Physician-Patient Privilege in Drunk Driving Cases

Physician-Patient Privilege in Drunk Driving Cases

It is common for a motorist suspected of drunk driving to come into contract with a physician. For example, if the motorist is injured in a traffic accident, first aid may be administered by a physician at the accident scene or the motorist may be taken to a hospital for treatment. In addition, law enforcement agencies often have policies in place that require them to take any motorists that are suspected of being intoxicated to a physician.

When a motorist is treated by a physician, the physician will observe the motorist’s physical condition and usually discuss with the motorist his or her physical condition. In some situations, the physician will administer a test similar to a field sobriety test or take a urine or blood sample from the motorist. The physician will probably be able to offer a medical opinion as to whether the motorist was under the influence of alcohol and whether the motorist was able to safely drive a vehicle.

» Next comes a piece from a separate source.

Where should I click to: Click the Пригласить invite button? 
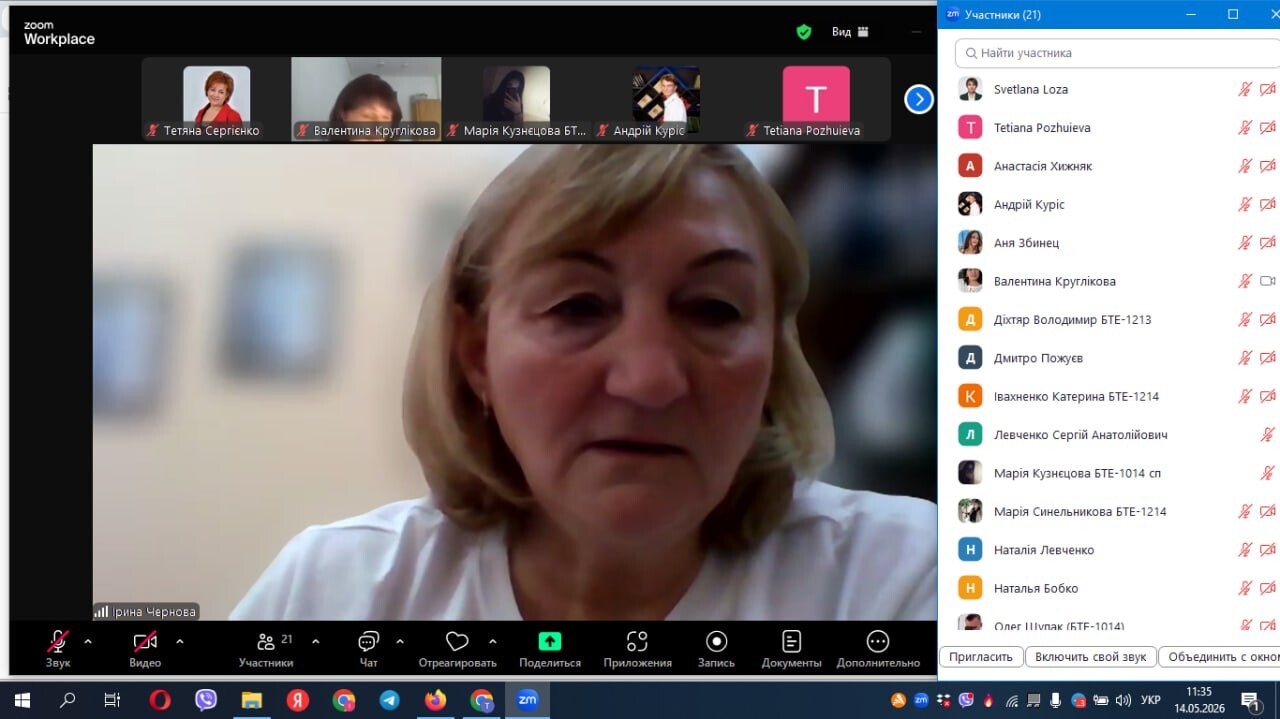click(981, 657)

If the prosecution attempts to call the physician as a witness in a drunk driving case, a defense attorney will generally attempt to exclude the physician’s testimony on the ground that admission of the testimony would violate the physician-patient privilege. The physician patient privilege is a rule of evidence that prohibits a physician from testifying about comments the patient makes to the physician while seeking medical advice. Not all states recognize a physician-patient privilege, but in states where the privilege is recognized, it can be an important weapon in the defense arsenal in a drunk driving case.

In order to invoke the physician-patient privilege, the defense must meet four requirements. First, a physician-patient relationship must have existed. Second, the information must have been acquired while the physician was attending to the patient in a professional capacity. Third, the information must have been necessary to enable the physician to act in a professional capacity. Finally, there must have been confidentiality.

In some states, a motorist may be allowed an examination by a physician of his or her choice. However, even when the motorist is examined by his or her own physician at his or her request, the physician may be called by the prosecution as a witness against the motorist unless the physician’s testimony is barred by some evidentiary rule. The privilege generally does not apply where the physician is called as a defense witness.